Tunisia Jews: Caught between Salafists’ threats and authorities’ indifference
TUNIS - Tunisia's religious affairs ministry and several political parties Tuesday denounced anti-Semitic slogans chanted at a weekend protest demanding the imposition of sharia, or Islamic law.
"The call to fight against the Jews is absurd. The ministry rejects this attack against all Tunisian citizen," it said in a statement, stressing that "Tunisian Jews are full citizens".
Tunisia -- a Muslim majority country of more than 10 million -- is home to a Jewish minority of about 1,500.
The threats were made at a rally in Tunis on Sunday demanding that sharia become the main source of legislation in the new constitution currently being drafted, media reports said.
A similar incident took place in January during a visit to Tunisia by Palestinian Hamas leader Ismail Haniya.
This is the first time in Tunisia that the incitement to kill Jews happens “on the public highway in broad daylight”, activists said on Facebook.
They condemned the indifference of the Tunisian Ministry of the Interior, headed by Ali Laarayedh, one of the leaders of the ruling Ennahda party, to the "unrestrained behaviour of the Salafis." They also warned against the targeting of Tunisia's Jews with “terrorist attacks”.
The leftist Ettajdid party in a statement also condemned "the calls to violence, hatred and even murder from fanatical Salafi groups that have again targeted citizens of the Jewish faith".
Ettakatol, a junior partner in the governing coalition led by Islamist party Ennahda, voiced similar sentiment.
"These are unacceptable slogans and we reiterate our solidarity with the Jewish community", its spokesman Mohamed Bennour said.

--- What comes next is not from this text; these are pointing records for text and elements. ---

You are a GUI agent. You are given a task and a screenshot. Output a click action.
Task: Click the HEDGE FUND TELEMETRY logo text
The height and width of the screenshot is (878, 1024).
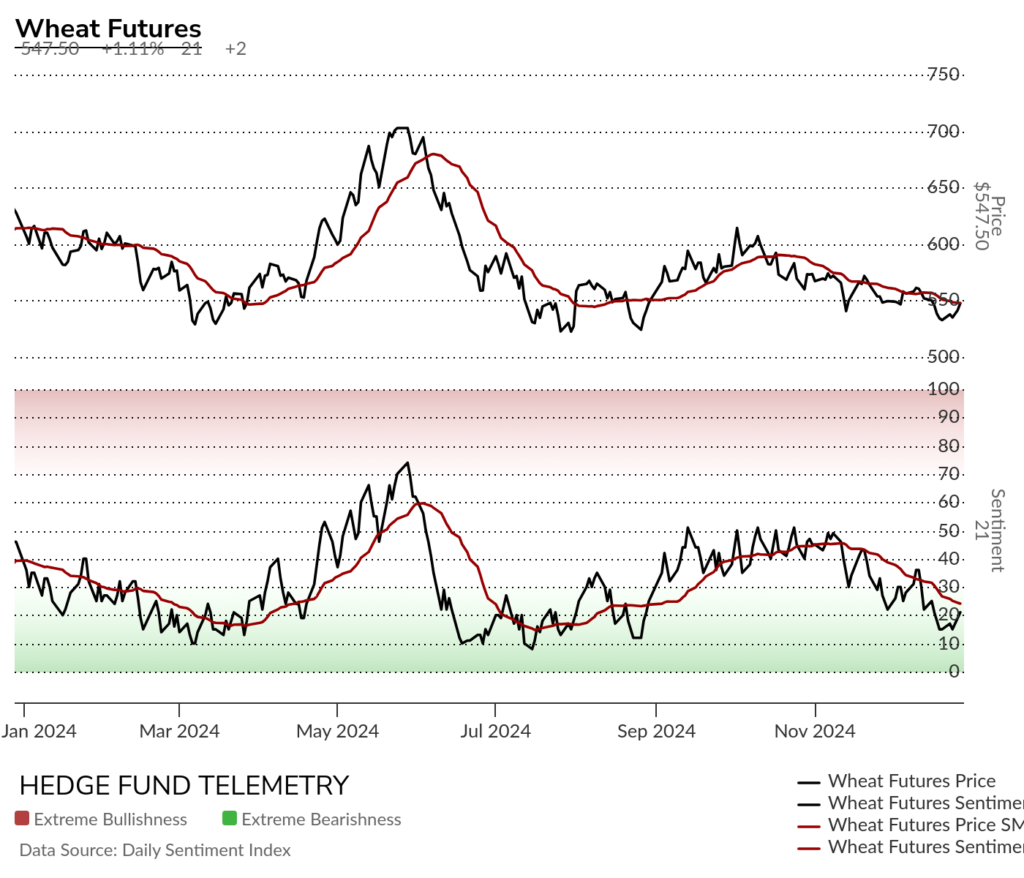pyautogui.click(x=184, y=785)
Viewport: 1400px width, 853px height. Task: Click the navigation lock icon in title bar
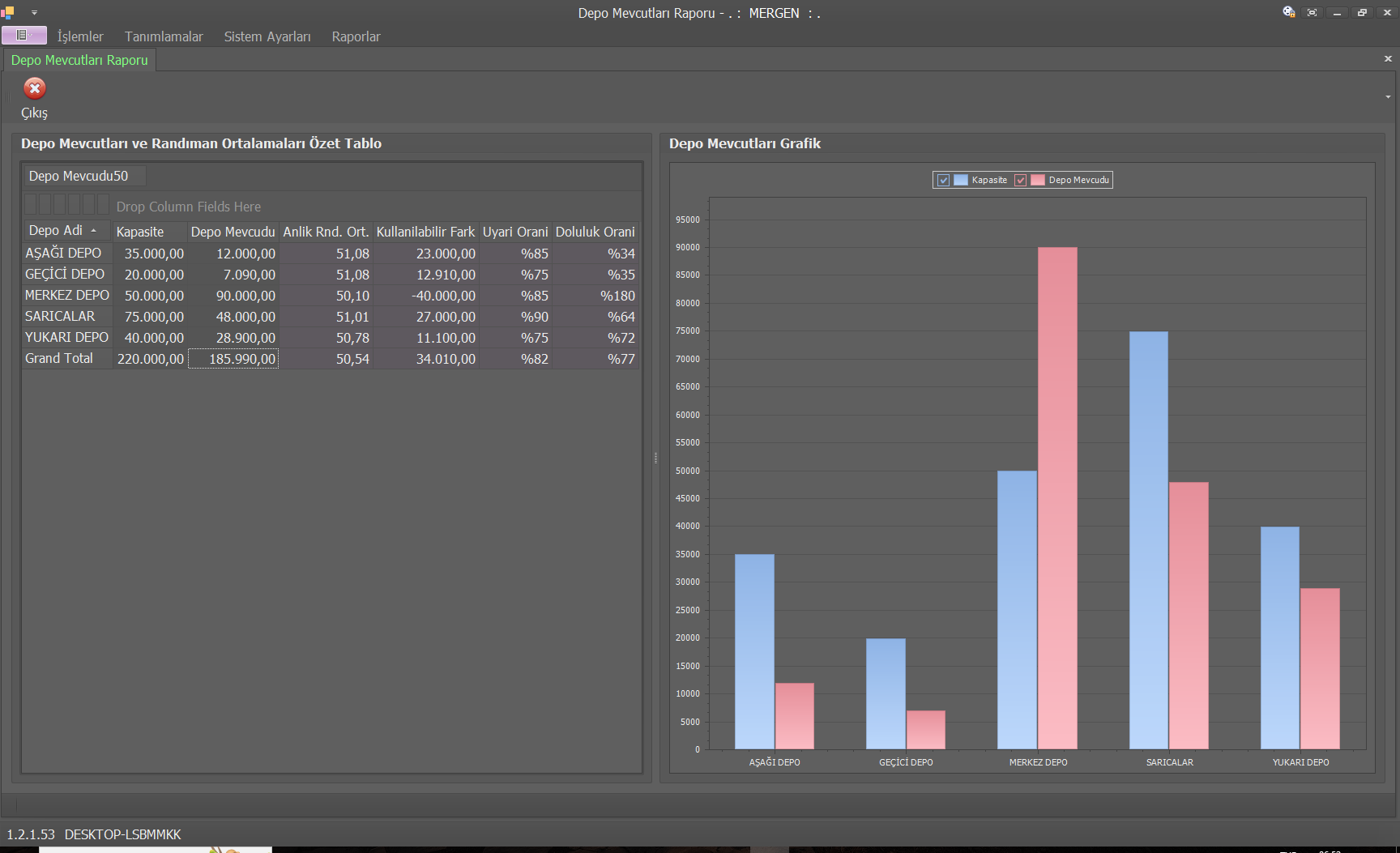pyautogui.click(x=1288, y=12)
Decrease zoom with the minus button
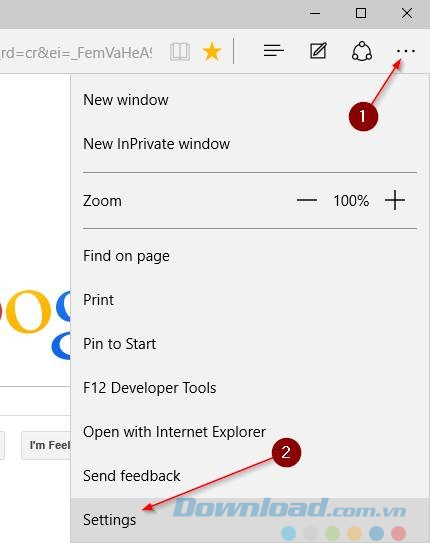The width and height of the screenshot is (430, 555). 306,200
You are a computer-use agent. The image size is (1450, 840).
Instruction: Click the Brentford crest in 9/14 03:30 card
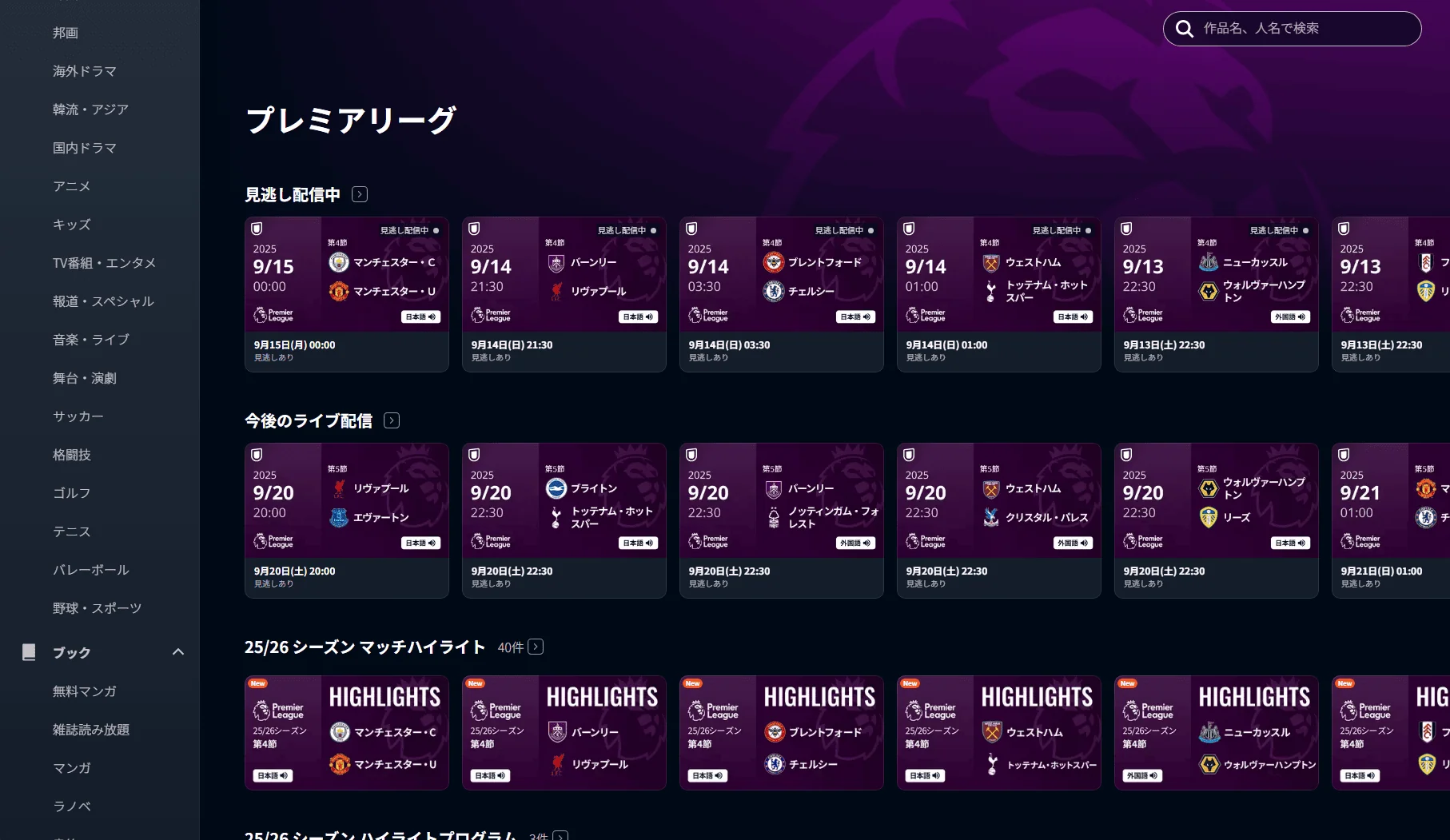(x=774, y=262)

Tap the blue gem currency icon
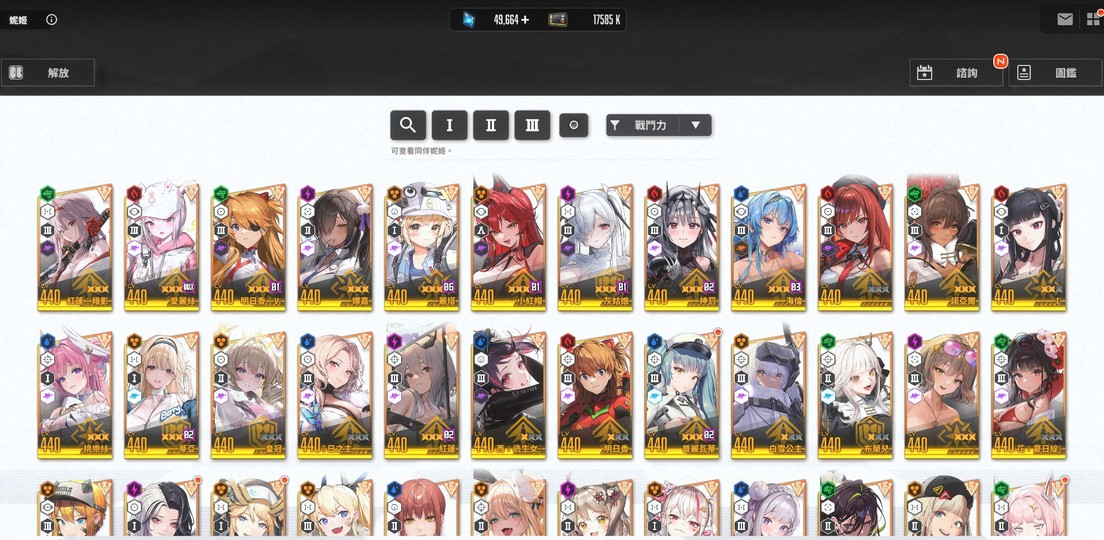click(x=469, y=20)
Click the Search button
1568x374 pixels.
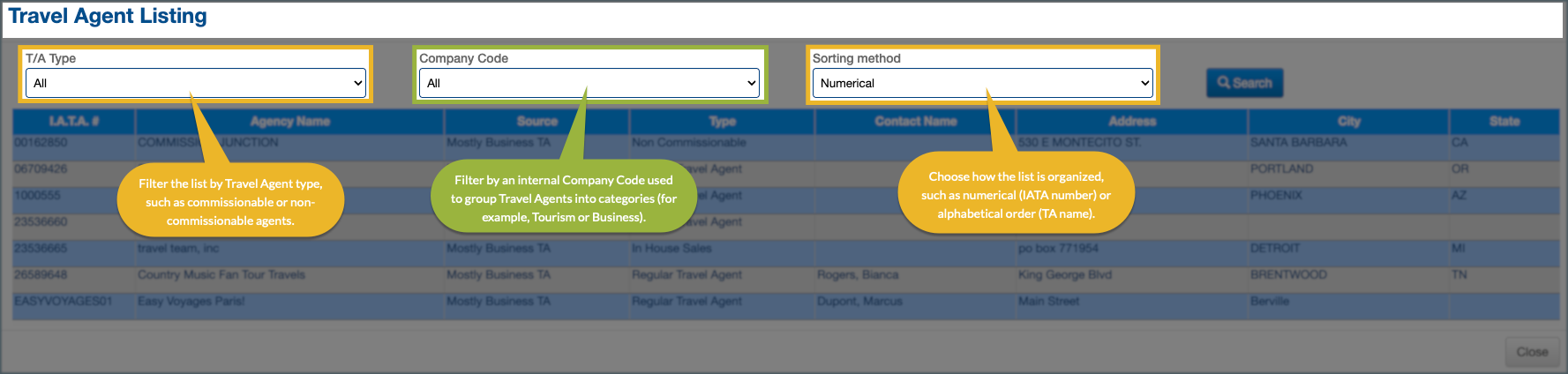[1244, 83]
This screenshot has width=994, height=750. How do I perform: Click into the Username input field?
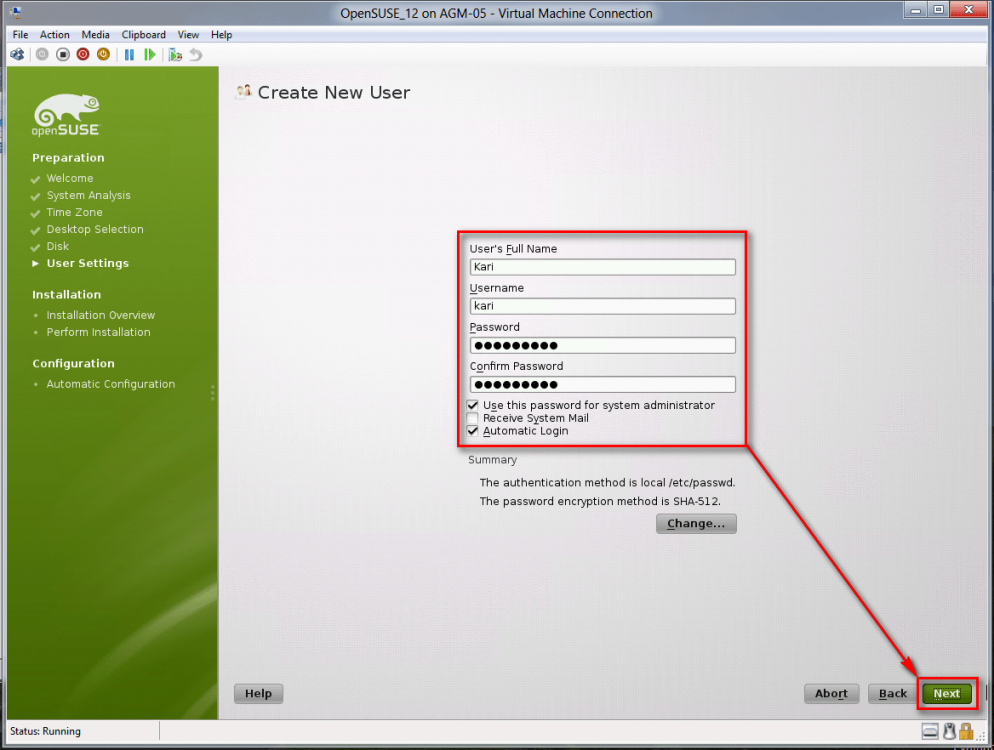[602, 306]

The presidency of the National Constituent Assembly voiced its "deep concern" and denounced the "slogans aimed at sowing discord within the Tunisian society of all races and backgrounds."
The leader of the Ennahda party, Rached Ghannouchi, on Monday vowed that "Tunisia guarantees the rights of all citizens. We defend all minorities including the Jewish minority".
The representative of the Jewish community, Roger Bismuth, was received Tuesday by Speaker Mustapha Ben Jafar.
"I told him that what happened has consequences both inside Tunisia and abroad. We need tourism, the season is starting and what happened is not good for tourism," Bismuth said on radio Mosaique.